> Exercise aim
Reproduce every one of the following items word for word, keeping each line as it appears.

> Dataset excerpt
════
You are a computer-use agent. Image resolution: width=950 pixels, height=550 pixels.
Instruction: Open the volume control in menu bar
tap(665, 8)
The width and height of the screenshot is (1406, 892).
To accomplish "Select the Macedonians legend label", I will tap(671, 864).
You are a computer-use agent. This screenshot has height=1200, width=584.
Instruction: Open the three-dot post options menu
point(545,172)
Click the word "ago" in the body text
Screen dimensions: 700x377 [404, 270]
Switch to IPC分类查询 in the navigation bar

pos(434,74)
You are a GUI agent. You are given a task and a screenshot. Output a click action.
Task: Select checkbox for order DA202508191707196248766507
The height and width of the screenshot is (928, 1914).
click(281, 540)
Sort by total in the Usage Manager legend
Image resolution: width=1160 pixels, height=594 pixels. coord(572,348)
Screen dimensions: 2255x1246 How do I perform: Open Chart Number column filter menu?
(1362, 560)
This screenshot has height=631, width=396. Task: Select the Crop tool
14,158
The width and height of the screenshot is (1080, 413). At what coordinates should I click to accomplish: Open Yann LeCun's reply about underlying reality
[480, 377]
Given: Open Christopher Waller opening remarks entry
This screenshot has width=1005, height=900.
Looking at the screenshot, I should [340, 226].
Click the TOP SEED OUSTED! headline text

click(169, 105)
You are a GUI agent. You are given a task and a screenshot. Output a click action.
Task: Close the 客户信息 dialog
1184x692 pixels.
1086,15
════
> Solved problem
You are a computer-use agent. Image resolution: width=950 pixels, height=550 pixels.
Instruction: Open the volume control in menu bar
tap(665, 8)
The width and height of the screenshot is (1406, 892).
To accomplish "Select the Macedonians legend label", I will tap(671, 864).
You are a computer-use agent. This screenshot has height=1200, width=584.
Instruction: Open the three-dot post options menu
point(545,172)
Click the word "ago" in the body text
Screen dimensions: 700x377 [404, 270]
Switch to IPC分类查询 in the navigation bar

pos(434,74)
You are a GUI agent. You are given a task and a screenshot. Output a click action.
Task: Select checkbox for order DA202508191707196248766507
The height and width of the screenshot is (928, 1914).
click(281, 540)
Sort by total in the Usage Manager legend
Image resolution: width=1160 pixels, height=594 pixels. coord(572,348)
Screen dimensions: 2255x1246 How do I perform: Open Chart Number column filter menu?
(1362, 560)
This screenshot has height=631, width=396. Task: Select the Crop tool
14,158
The width and height of the screenshot is (1080, 413). At what coordinates should I click to accomplish: Open Yann LeCun's reply about underlying reality
[480, 377]
Given: Open Christopher Waller opening remarks entry
This screenshot has width=1005, height=900.
Looking at the screenshot, I should [340, 226].
Click the TOP SEED OUSTED! headline text

click(169, 105)
You are a GUI agent. You are given a task and a screenshot. Output a click action.
Task: Close the 客户信息 dialog
1184x692 pixels.
1086,15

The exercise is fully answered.